There are a lot of language related topics that I can't really make up my mind about, for which I can't really decide what my opinion is. One such topic is "perfection". There are several aspects of any language that are concerned by this devilish little concept that can make anyone break down and state that they don't know this or that language, because their knowledge of it is not perfect. First and foremost, there is "overall" perfection, when you have mastered a language well enough to speak it like an educated native, and this is what I intend to discuss. I am really uncertain about how frequent this phenomenon really is, if it is after all mostly just a myth (except for those that live abroad for decades) that make us ordinary perfectionist-mortals feel physical pain when we still discover errors in things we write and say in foreign languages we thought we were good at. What degree of perfection (if we allow it to have degrees) can coexist for different languages for a multilingual person? Or do we all just lose a little bit more of our edge as we add languages to the list?
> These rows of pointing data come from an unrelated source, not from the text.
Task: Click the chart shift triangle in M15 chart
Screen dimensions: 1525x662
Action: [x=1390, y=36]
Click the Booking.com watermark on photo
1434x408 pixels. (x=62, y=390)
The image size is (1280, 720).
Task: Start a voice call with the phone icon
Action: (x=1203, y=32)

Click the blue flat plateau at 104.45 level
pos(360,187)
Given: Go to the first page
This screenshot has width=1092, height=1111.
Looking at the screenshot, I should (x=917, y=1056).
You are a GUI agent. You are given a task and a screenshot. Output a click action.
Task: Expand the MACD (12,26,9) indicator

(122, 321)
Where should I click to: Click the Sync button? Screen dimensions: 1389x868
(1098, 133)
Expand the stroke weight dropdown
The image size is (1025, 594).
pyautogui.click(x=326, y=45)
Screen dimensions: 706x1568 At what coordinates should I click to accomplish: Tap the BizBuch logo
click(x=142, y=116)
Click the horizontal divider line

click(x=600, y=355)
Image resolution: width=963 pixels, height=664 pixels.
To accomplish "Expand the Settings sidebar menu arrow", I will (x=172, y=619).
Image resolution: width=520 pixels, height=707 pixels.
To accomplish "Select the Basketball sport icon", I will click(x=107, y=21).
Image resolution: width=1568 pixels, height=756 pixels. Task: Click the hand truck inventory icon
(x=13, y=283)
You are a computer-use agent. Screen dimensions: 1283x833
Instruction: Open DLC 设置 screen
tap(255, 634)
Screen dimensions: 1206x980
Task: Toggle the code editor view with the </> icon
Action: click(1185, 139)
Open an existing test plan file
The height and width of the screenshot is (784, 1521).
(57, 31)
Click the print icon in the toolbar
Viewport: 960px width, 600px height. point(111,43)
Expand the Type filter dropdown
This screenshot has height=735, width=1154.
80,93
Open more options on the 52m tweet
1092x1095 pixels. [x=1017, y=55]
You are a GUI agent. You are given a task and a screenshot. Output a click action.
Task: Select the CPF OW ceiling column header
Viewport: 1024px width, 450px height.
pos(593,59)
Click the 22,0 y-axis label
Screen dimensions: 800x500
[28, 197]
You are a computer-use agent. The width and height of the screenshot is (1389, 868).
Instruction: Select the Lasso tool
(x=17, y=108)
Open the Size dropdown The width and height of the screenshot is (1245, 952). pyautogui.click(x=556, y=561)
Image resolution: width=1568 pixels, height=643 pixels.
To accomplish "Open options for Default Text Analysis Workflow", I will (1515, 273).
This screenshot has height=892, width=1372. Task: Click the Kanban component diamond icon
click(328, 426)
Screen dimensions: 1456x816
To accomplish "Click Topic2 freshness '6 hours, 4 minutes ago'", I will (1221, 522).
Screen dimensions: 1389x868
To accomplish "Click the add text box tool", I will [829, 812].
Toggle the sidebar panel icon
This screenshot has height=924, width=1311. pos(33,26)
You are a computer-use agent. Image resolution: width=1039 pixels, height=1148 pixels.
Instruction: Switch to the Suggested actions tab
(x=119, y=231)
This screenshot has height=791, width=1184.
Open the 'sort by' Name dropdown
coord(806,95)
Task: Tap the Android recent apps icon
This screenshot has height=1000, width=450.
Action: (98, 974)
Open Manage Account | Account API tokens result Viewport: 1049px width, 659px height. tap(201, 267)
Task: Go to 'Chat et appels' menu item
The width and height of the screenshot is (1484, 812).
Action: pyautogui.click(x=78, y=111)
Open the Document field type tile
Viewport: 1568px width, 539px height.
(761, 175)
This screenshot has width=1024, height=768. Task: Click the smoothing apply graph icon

After having spent a couple of months studying postcolonial French literature, my perspective on languages has changed somewhat. This is not a useful change, not in any way, not in this lovely strict society we live in, but it is at least a broadening of horizons kind of thing, and those are always nice.

Many have no idea at all what a huge thing colonialism was. Extremely few seem to be aware of the fact that it has left an incredible amount of cultures shattered, and that from these shattered cultures, an extremely interesting literary scene has arisen. Now, it's somewhat hard to just group it all together and put French-Canadian works next to Vietnamese ones, but there are things that unify them all. Language is one on those things. All these peoples, all these cultures, have been mauled by English, French, Spanish, Portuguese or Dutch. I know too little of any other than the French "realm", so I will stick to that one. Let's take an African country that had a lively oral tradition, but no written language. Enter French colonialists, French schools, make them all read Molière and Racine, make them "French". Only one day someone will start to long for what was originally theirs, and they will want to express it, rebuild it before it vanishes forever, using this new tool that the French came along with: writing. Or, take a northern African country where the Arabic culture was flourishing with all that means for the women in the harems, and give these women a new language that they are allowed to use. They may all have completely different ways of viewing space and time, a completely different symbolic world. A whole lot more interesting things will happen here than in the literary creations of your random overly pretentious spoiled to pieces Jean living in Paris.

However, what is their language like? Is it perfect? It's not their first language, but their second, and their first language was probably very different. Their first language will almost always influence their French (even if their French is absolutely exquisite like in the cases of Aimé Césaire or Assia Djebar), so then they write poorly? Or do they write well? Are they merely unique? Is their French a new version of French, like Canadian French? We who come from "untouched" countries, or the old colonizing ones, aren't allowed to make mistakes or to write in another language in any literary way unless we can prove that we do so perfectly, but what is the big difference really? Some post-colonial writers have even created interlanguages and written in them - and been successful. Would this be acceptable in the perfectionist West? Jean-Marc Moura says "The purist question of errors has no say here". Could this ever be the case in, let's say France?

Are we just a little bit too obsessed with mistakes? On the other hand, how can we not be? Language is one of the most important things for people, but as the same time as it is a "personal" thing, it is also a state matter. Someone else has decided how you should use your language, either an institution or all your fellow countrymen before you, and depending on the language, you are either very strictly bound to these rules, even for what is supposed to be your personal expression, or you have some freedom to mix things up a bit. Nevertheless, your language is supposed to match that of your nation and you are somehow supposed to be automatically good at it. Many natives aren't, perhaps their language is simply more "personalized", more instinctive, but anyway we know that it is first and foremost BAD. Young Frenchmen cannot write in French, young Swedes cannot write in Swedish, young Russians cannot write in Russian - these days. But were they any better 100 years ago? And why are we always complaining about this and being outraged by it?